====== Passage for review ======

Irwin Winkler cribs from the best in Home of the Brave unfortunately, he's copied the wrong masterpiece at the wrong time. And he's done so with a crayon. As a result, he's ended up with a Hallmark TV drama about the very antithesis of a Hallmark moment.
With William Wyler's powerful 1946 Oscar winner The Best Years of Our Lives, about GIs returning from WWII, as a guide, the veteran Rocky producer-turned-director follows the bumpy progress of National Guard soldiers returning from war in Iraq to peace in Spokane, Wash. Having survived a devastating ambush in the last days of their tour, when others in their unit did not, the vets come home to a blithe American dailiness now infuriatingly alien to them. Among them, a tough surgeon (Samuel L. Jackson) buries sadness with liquor. An athletic single mother (Jessica Biel) rages at her permanent physical wounds. A gentle guy tormented by back pain and haunted by his participation in the bloodshed (Curtis ''50 Cent'' Jackson) rapidly unravels.

====== Given data ======

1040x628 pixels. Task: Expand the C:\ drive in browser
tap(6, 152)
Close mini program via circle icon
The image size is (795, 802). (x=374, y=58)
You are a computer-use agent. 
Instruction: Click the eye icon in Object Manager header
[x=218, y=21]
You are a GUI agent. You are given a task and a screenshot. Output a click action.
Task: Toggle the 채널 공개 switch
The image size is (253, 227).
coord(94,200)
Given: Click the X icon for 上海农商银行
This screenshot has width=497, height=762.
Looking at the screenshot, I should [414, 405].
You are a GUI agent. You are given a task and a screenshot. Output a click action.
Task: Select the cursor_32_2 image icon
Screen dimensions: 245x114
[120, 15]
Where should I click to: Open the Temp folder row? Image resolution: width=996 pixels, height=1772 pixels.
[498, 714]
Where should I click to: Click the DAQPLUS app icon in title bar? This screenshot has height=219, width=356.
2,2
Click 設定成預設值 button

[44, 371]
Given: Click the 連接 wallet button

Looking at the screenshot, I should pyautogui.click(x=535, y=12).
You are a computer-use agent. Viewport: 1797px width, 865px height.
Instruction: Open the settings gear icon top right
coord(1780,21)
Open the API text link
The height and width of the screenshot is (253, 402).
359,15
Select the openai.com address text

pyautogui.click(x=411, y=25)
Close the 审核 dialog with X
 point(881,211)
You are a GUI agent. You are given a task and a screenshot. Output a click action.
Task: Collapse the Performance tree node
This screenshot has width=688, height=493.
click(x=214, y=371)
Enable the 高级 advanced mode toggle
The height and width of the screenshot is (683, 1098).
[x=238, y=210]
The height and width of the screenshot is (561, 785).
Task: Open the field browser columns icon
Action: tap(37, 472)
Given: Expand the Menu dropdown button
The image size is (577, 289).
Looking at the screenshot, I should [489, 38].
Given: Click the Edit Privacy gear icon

======

Problems to solve:
- a) Reproduce everything from "Irwin Winkler cribs" down to "a Hallmark moment." in the review of Home of the Brave.
- b) According to the review of Home of the Brave, which 1946 film did Irwin Winkler use as a guide?
- c) Write the next part of the review of Home of the Brave, picking up after its final sentence.

Exercise responses:
- a)
Irwin Winkler cribs from the best in Home of the Brave unfortunately, he's copied the wrong masterpiece at the wrong time. And he's done so with a crayon. As a result, he's ended up with a Hallmark TV drama about the very antithesis of a Hallmark moment.

- b) William Wyler's The Best Years of Our Lives.

- c)
The movie's aims are compassionate and respectful noble, even, in the desire to pack as much info (about amputees, about vet support groups) into the unsubtle, expository script by Mark Friedman. But evenness of political keel, combined with a generic filmmaking style, is an artistic weapon way too puny for a successful assault on so tough, bruising, and crucial a subject.